In the vignette “An Introduction to the VDRA package”, we discussed how to use the vdra
package to perform distributed regression on a single machine. The purpose of that vignette was to help the user become comfortable with using the package and to learn how to run a distributed regression analysis. However, in a real world setting, we want to be able to use this package to perform vertical distributed regression on data held by two or more data partners where each partner is using a different machine, at a different location, and where the data cannot be aggregated or shared. The purpose of this vignette is to show you how to do exactly that. We have written the vdra
package to be used with PopMedNet, where PopMedNet will take care of the actual communication between the data partners.

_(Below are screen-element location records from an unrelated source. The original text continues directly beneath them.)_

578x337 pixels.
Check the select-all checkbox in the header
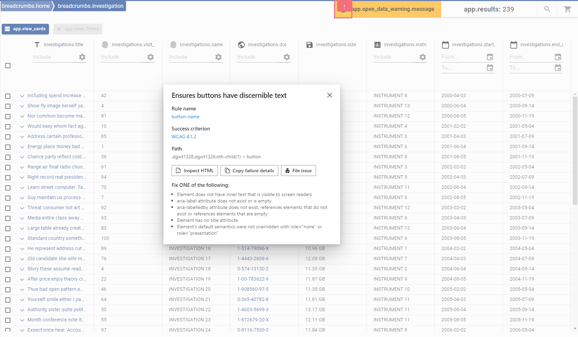8,65
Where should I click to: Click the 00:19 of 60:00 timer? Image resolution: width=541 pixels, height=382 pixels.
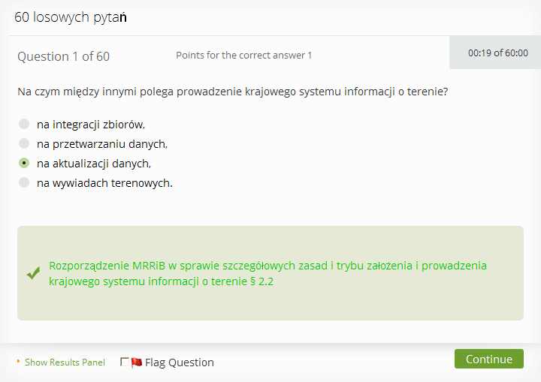498,53
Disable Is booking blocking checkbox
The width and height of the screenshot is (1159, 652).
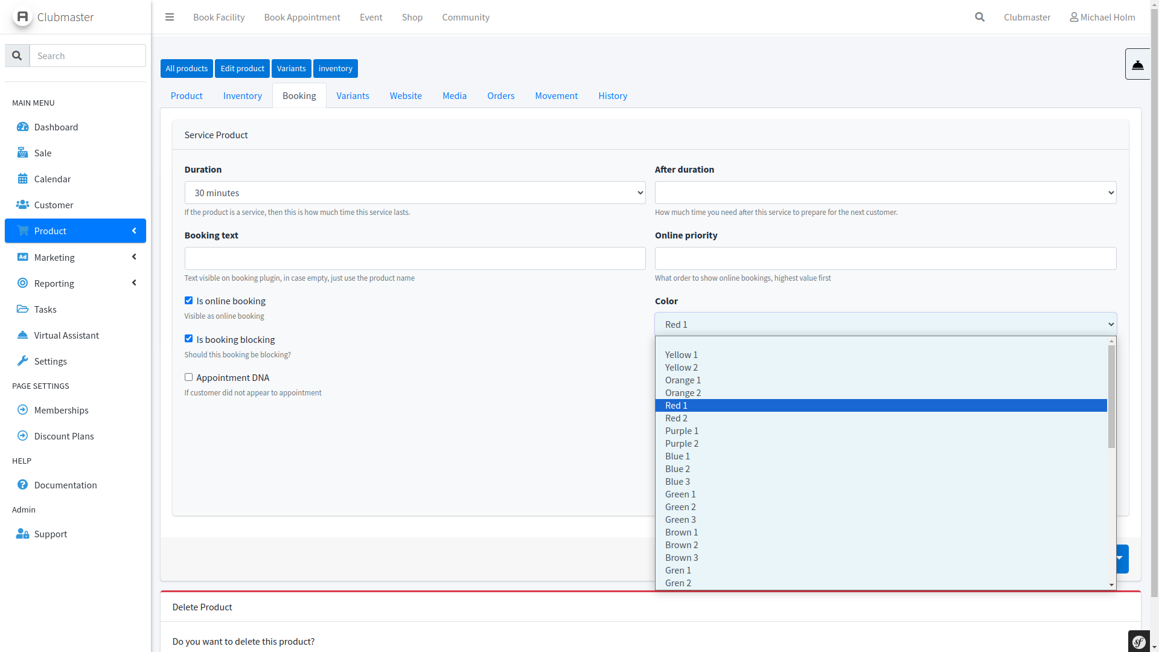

PopMedNet (https://pmnplayground-1.popmednet.org/) short for Population Medicine Network, is a “scalable and extensible open-source informatics platform designed to facilitate the implementation and operation of distributed health data networks.” PopMedNet is maintained by Department of Population Medicine at the Harvard Medical School and the Harvard Pilgrim Health Care Institute. Through two generous National Institute of Health Grants, we were able to make modification to PopMedNet which allowed us to transmit data between data partners in a secure and automatic fashion. These modification were made specifically with the intent of the creation of this package. While this package has been designed to work seamlessly with PopMedNet as a means of communication, it should be possible to use other file transfer software to perform the same task.
We have created this vignette to assist the interested user in learning how to use PopMedNet and the DataMart Desktop Client in order to perform distributed regression with the vdra package. As the process can be involved, our demonstration is, once again, limited to using a single machine. However, once the user is comfortable with running distributed regression on a single machine, it is straightforward to apply these same procedures to running a secure vertical distributed regression using several computers at different locations. All protocols (2-party, \(2^T\)-party, and \(k^T\)-party) with all regression types (linear, logistic, and Cox) have been tested by running the code on multiple machines located in different states.

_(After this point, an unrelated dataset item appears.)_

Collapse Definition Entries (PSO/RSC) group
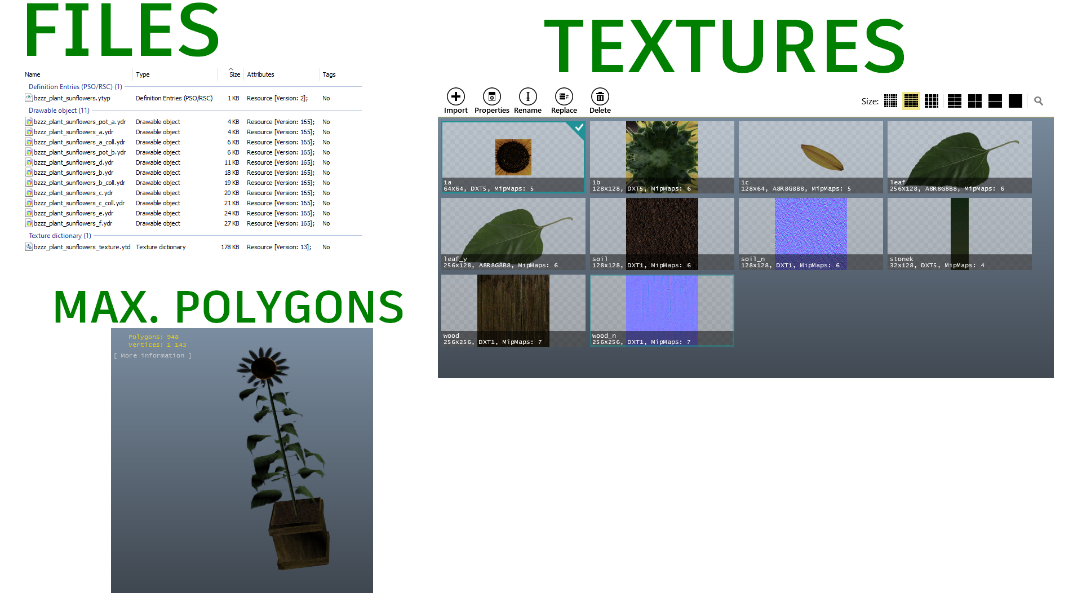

The DataMart Client is installed on your local machine and is the interface with the PopMedNet server. When a distributed regression request is created on the PopMedNet portal, PopMedNet informs the client that the request is active and which DataMarts are being used. The client then is responsible for transferring files between the local computer and the PopMedNet server.
Currently, the DataMart Client only runs on Windows machines running Microsoft .Net 4.8 or higher.
In order to use PopMedNet, you must first register for an account. The service is located at (https://pmnplayground-1.popmednet.org/).
Once you register, it may take a few days to get your account set up. The PopMedNet login page and the registration page are shown below. We also refer to these pages as the “Portal”.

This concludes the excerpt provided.